### Objective:
Reproduce the following items verbatim, omitting the pictures from your response.
::: Records
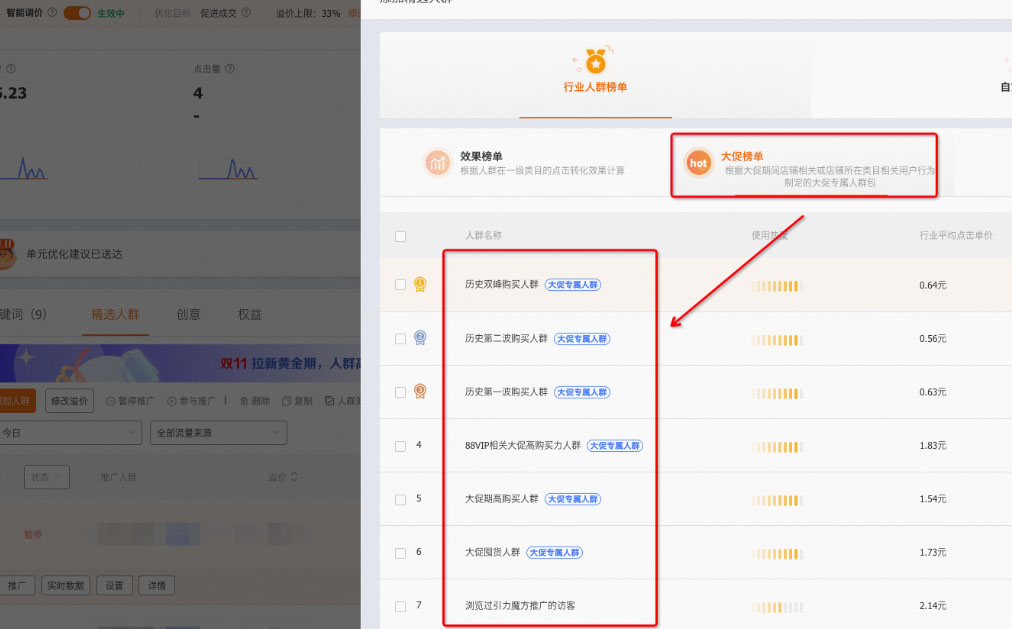Click the circular icon next to 效果榜单

(x=437, y=164)
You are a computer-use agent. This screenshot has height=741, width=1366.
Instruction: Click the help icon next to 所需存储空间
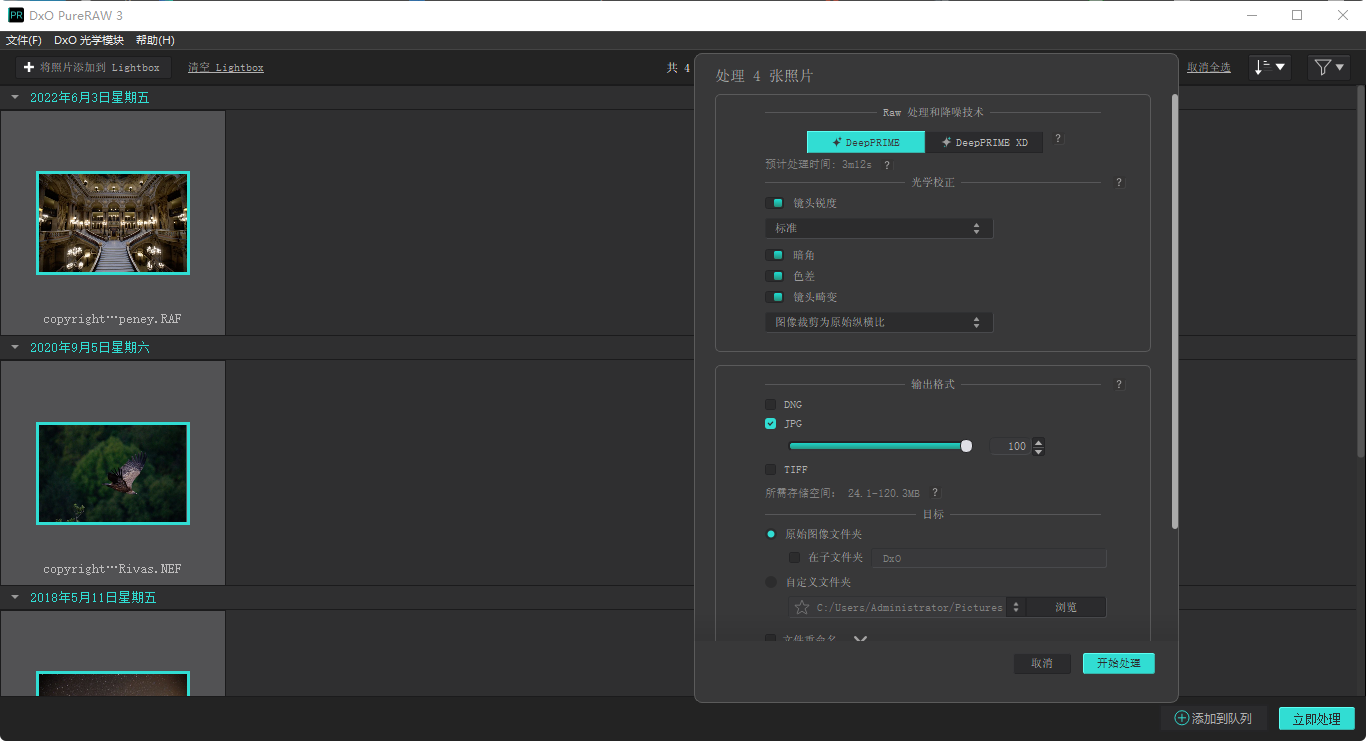point(935,493)
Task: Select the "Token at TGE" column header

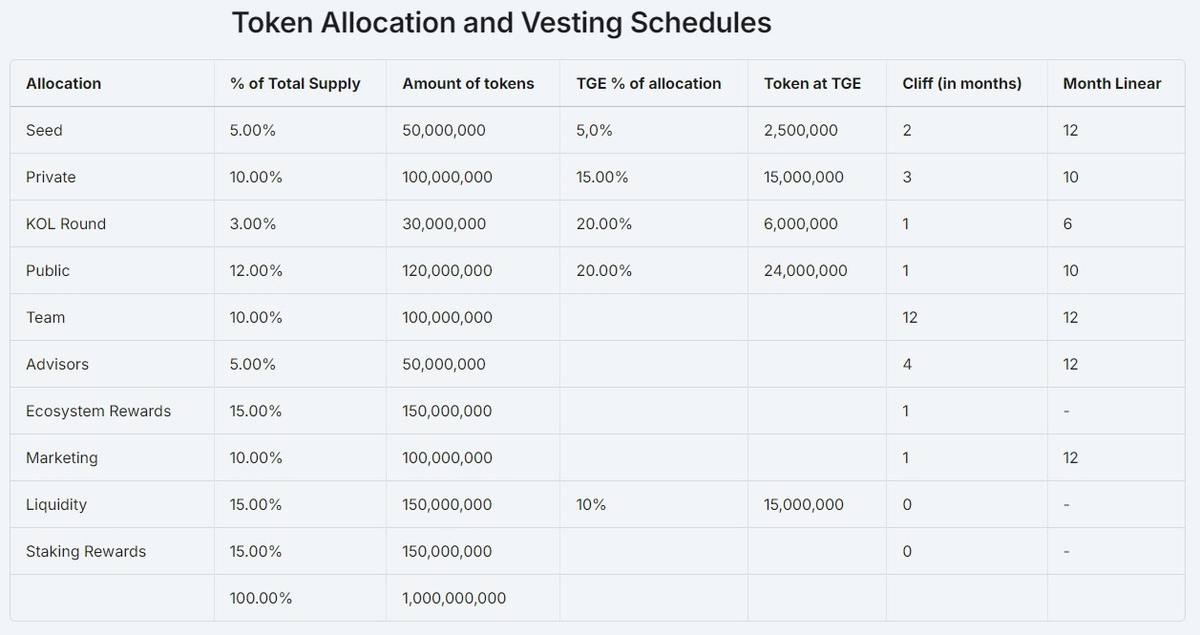Action: [x=812, y=84]
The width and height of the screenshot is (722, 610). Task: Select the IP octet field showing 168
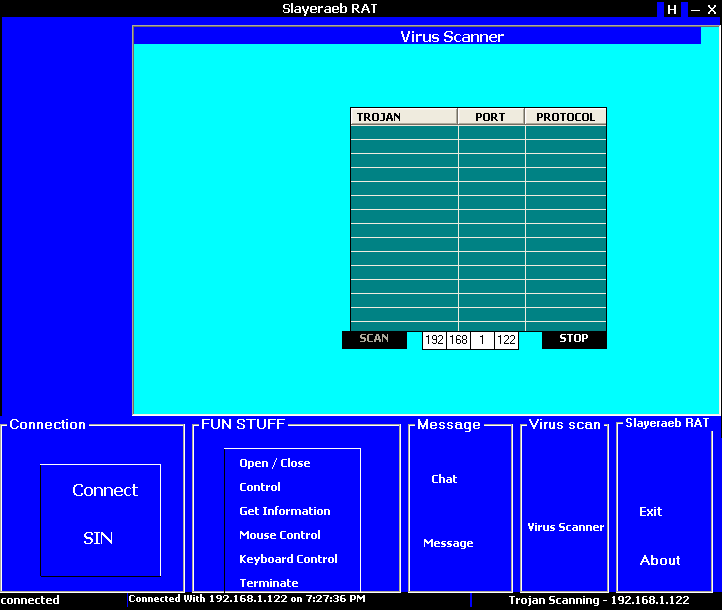coord(458,340)
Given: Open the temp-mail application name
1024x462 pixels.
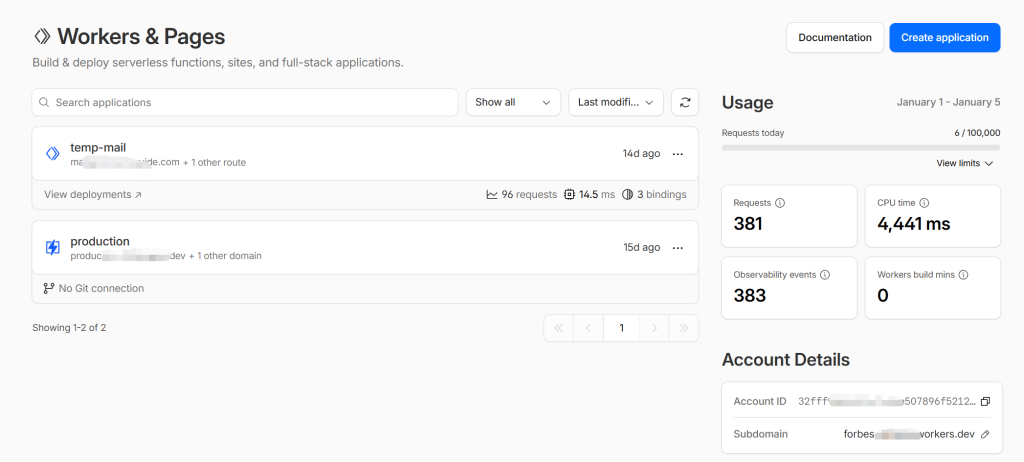Looking at the screenshot, I should coord(98,147).
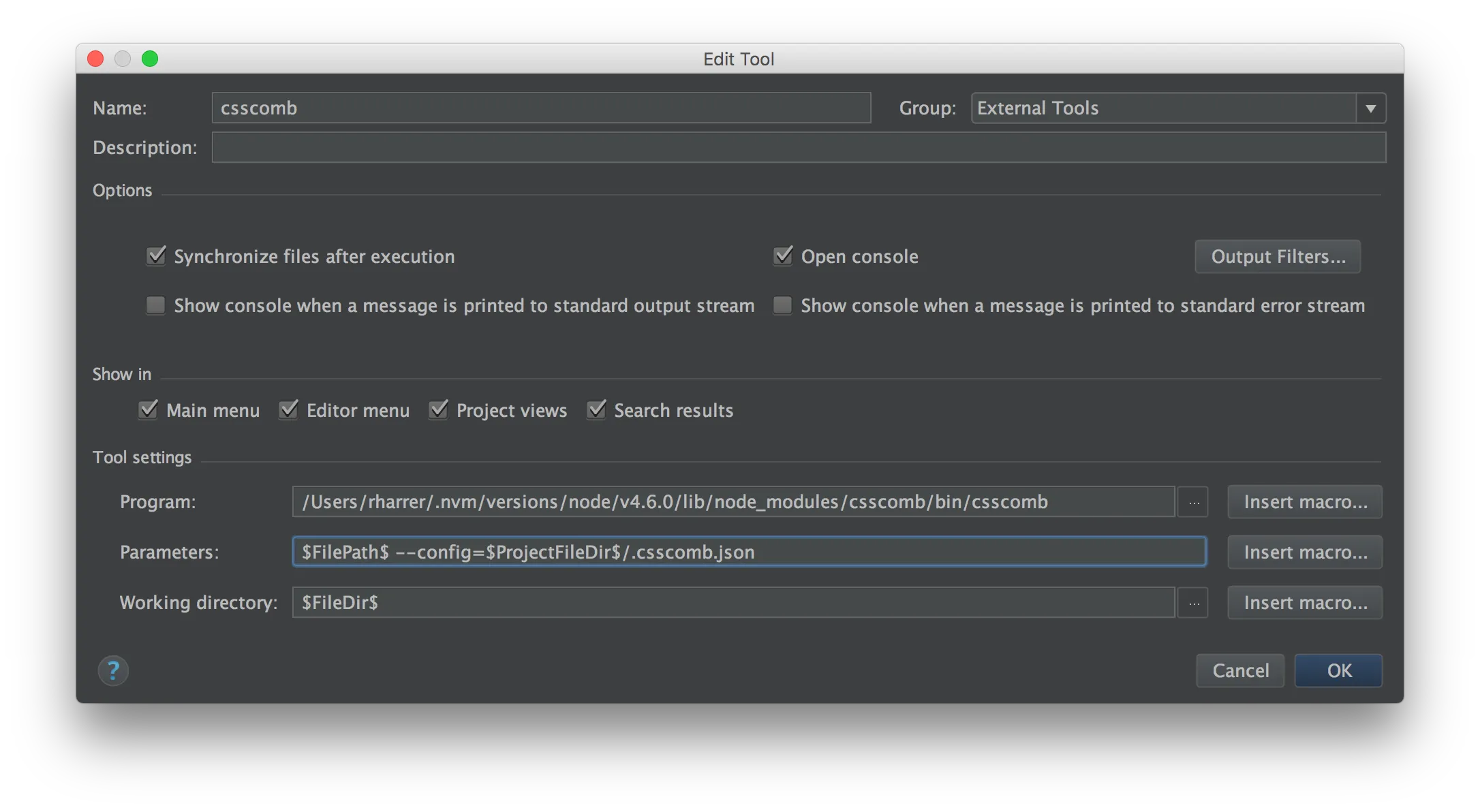
Task: Uncheck the Search results checkbox
Action: pyautogui.click(x=597, y=410)
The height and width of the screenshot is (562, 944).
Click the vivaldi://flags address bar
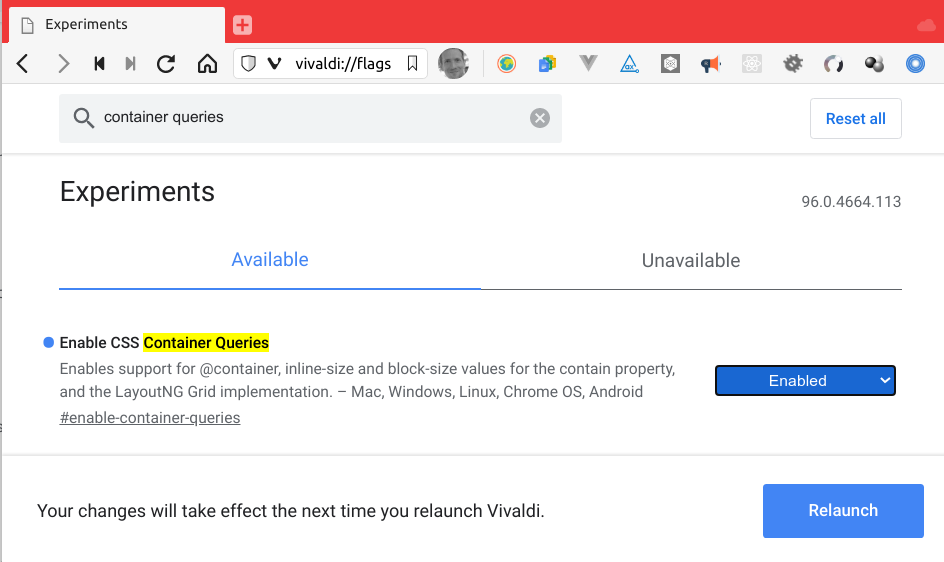(342, 64)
::::::
### Full solution:
Click the circular icon next to 效果榜单

(x=437, y=164)
You are a computer-use agent. This screenshot has height=741, width=1366.
Instruction: Click the help icon next to 所需存储空间
point(935,493)
Task: Select the "Token at TGE" column header

Action: [x=812, y=84]
The width and height of the screenshot is (722, 610). Task: Select the IP octet field showing 168
coord(458,340)
Given: Open the temp-mail application name
1024x462 pixels.
Looking at the screenshot, I should coord(98,147).
Task: Uncheck the Search results checkbox
Action: pyautogui.click(x=597, y=410)
The height and width of the screenshot is (562, 944).
Click the vivaldi://flags address bar
(342, 64)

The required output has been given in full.